Proper losses regret at least 1/2-order

This paper establishes that strict properness is necessary and sufficient for non-vacuous surrogate regret bounds and resolves an open question by proving that the convergence rate of estimated probability vectors in pp-norm cannot exceed the square root of the surrogate regret, thereby confirming the optimality of strongly proper losses.

Han Bao, Asuka Takatsu

Published 2026-03-04
📖 5 min read🧠 Deep dive

Imagine you are a weather forecaster. Your job is to predict the probability of rain tomorrow.
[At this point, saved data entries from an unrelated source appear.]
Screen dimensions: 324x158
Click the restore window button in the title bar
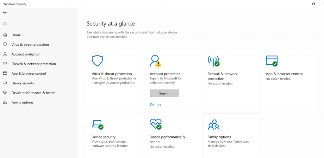click(314, 4)
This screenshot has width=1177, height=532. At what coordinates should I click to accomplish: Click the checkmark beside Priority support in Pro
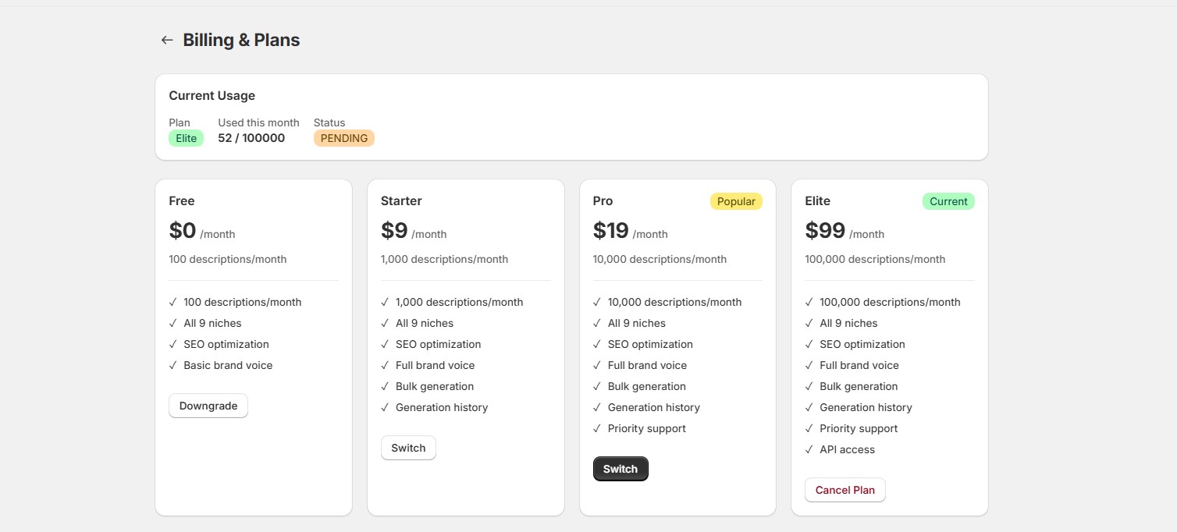coord(596,428)
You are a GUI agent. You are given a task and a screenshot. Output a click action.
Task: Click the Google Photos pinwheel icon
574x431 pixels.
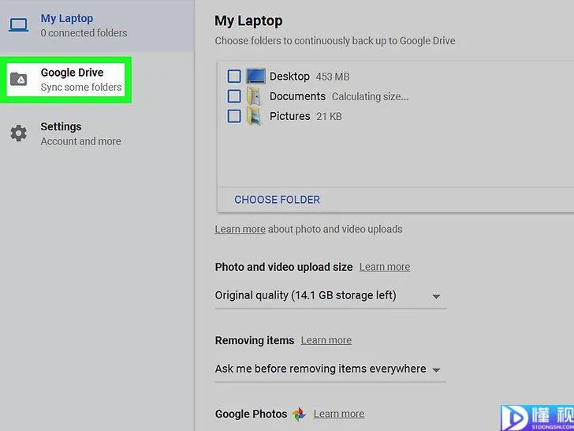click(299, 414)
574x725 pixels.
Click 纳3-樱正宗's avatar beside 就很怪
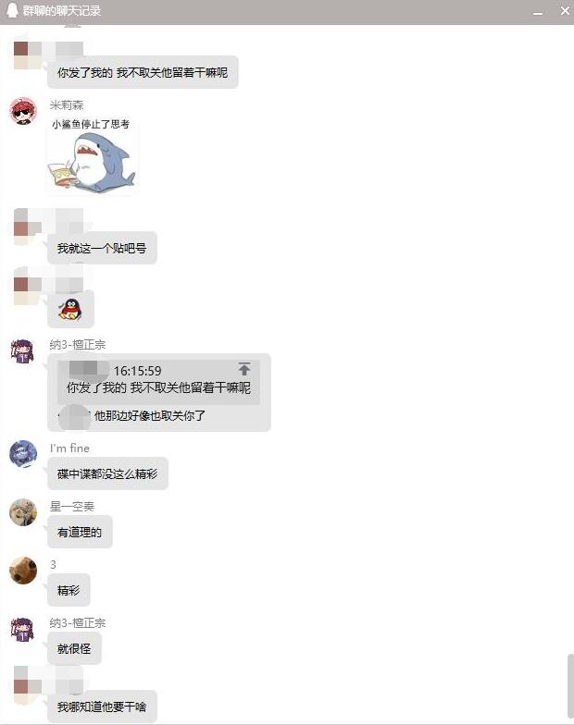tap(23, 629)
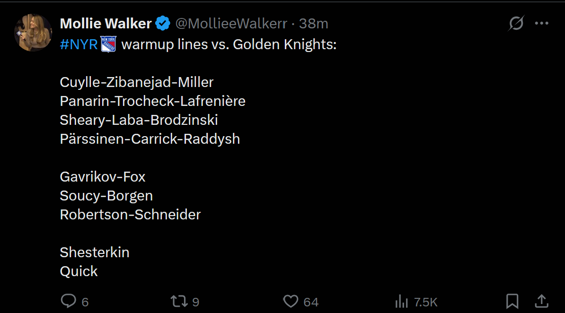Click the reply count of 6
Image resolution: width=565 pixels, height=313 pixels.
click(85, 302)
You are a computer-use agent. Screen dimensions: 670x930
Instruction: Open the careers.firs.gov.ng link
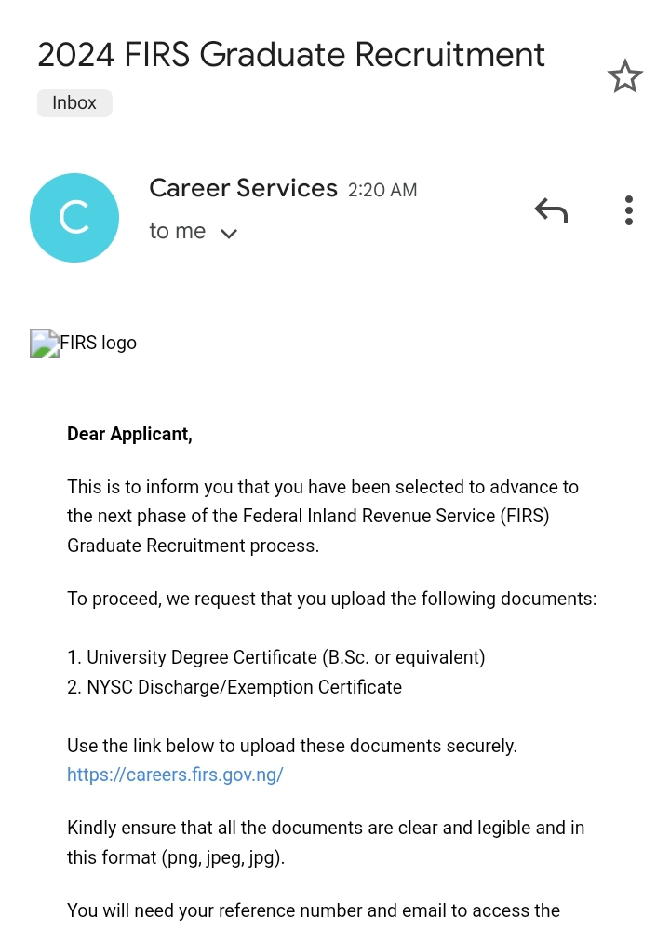pyautogui.click(x=175, y=775)
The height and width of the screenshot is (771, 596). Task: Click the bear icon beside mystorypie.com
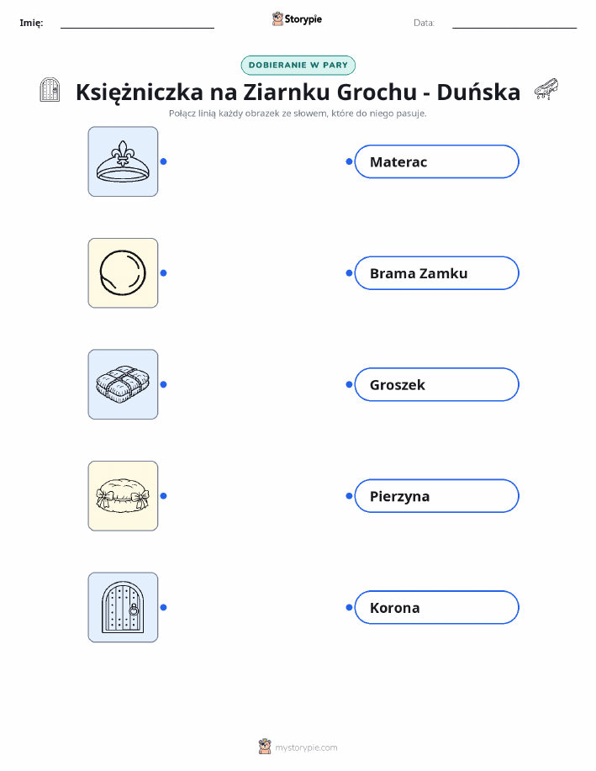(x=265, y=747)
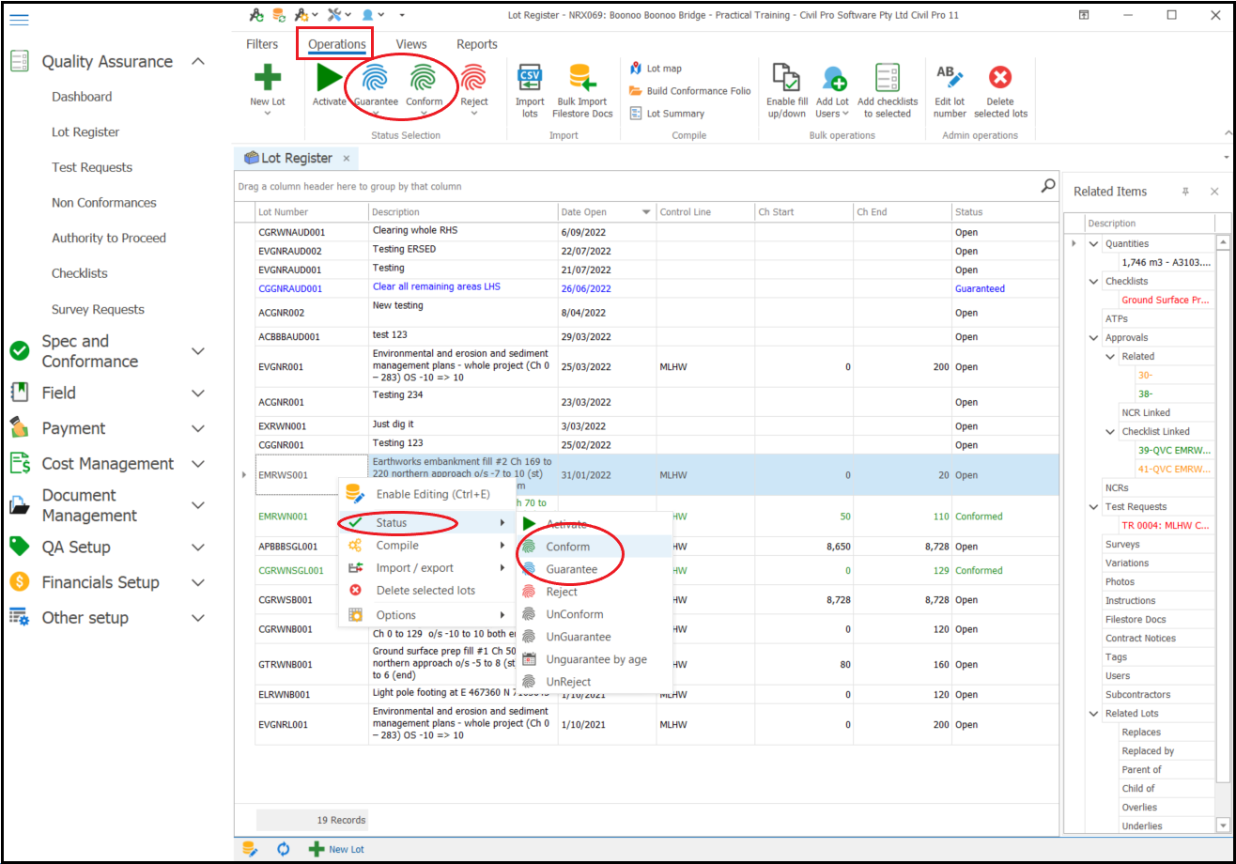Image resolution: width=1236 pixels, height=864 pixels.
Task: Open Non Conformances from the sidebar
Action: tap(103, 203)
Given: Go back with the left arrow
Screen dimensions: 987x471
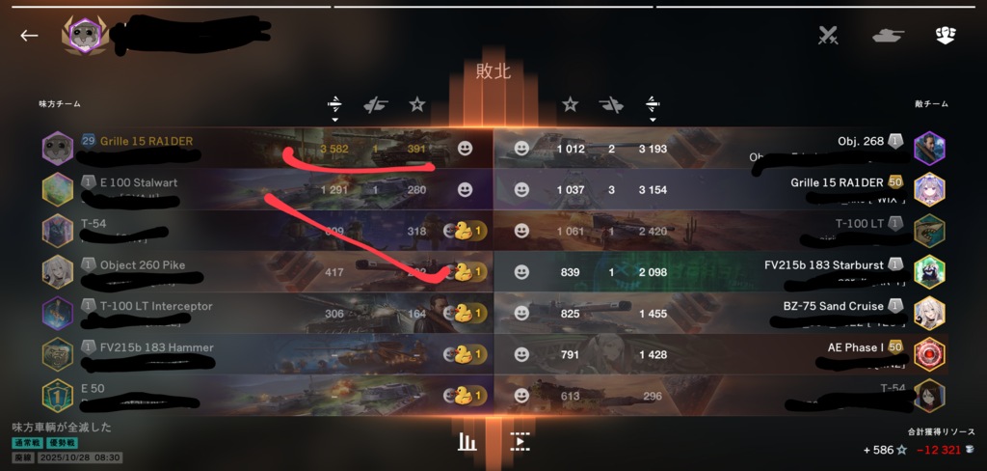Looking at the screenshot, I should coord(29,36).
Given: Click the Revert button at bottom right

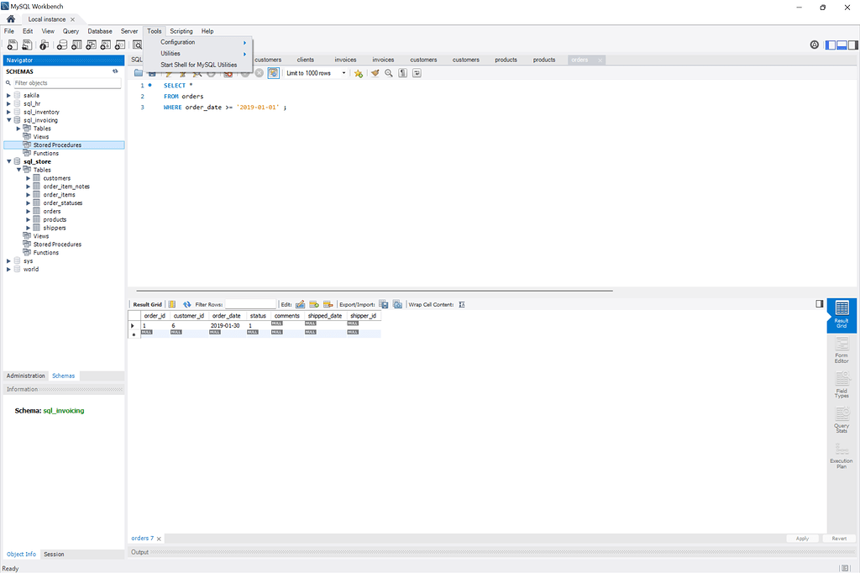Looking at the screenshot, I should pos(839,538).
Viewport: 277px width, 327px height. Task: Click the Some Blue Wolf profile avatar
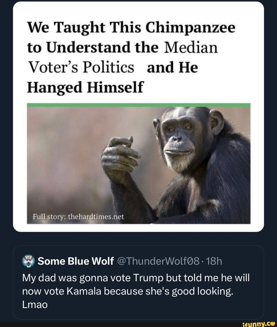pos(28,261)
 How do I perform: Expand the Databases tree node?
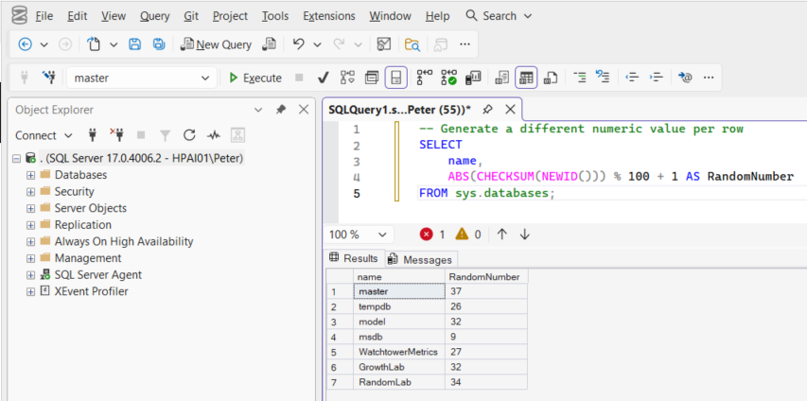[x=30, y=175]
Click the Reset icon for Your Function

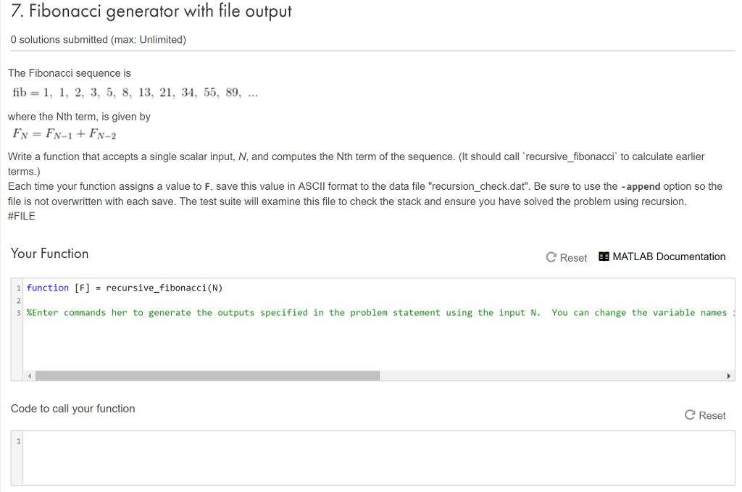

You don't just say "It will rain" or "It won't rain"; you give a percentage, like "There is a 70% chance of rain."

In the world of Machine Learning, we do the same thing, but instead of rain, we predict things like "Is this email spam?" or "What object is in this photo?" The model outputs a list of probabilities for every possible outcome.

This paper is about how to measure if your weather forecaster (or AI model) is actually getting better, and how fast they can improve.

Here is the breakdown using simple analogies:

1. The Problem: The "Scorecard" Dilemma

In machine learning, we need a way to grade our models. We use something called a Loss Function. Think of this as a scorecard.

  • If the model predicts 70% rain and it rains, the scorecard gives a low "penalty" (a good score).
  • If the model predicts 10% rain and it rains, the scorecard gives a high "penalty" (a bad score).

A Proper Loss is a special, fair scorecard. It has a golden rule: The only way to get the best possible score is to tell the truth. If the real chance of rain is 70%, the model must say 70% to minimize its penalty. If it lies and says 90%, it gets a worse score.

2. The Mystery: The "Gap" Between Truth and Prediction

Even with a fair scorecard, our AI model might not be perfect yet. It might predict 60% when the truth is 70%.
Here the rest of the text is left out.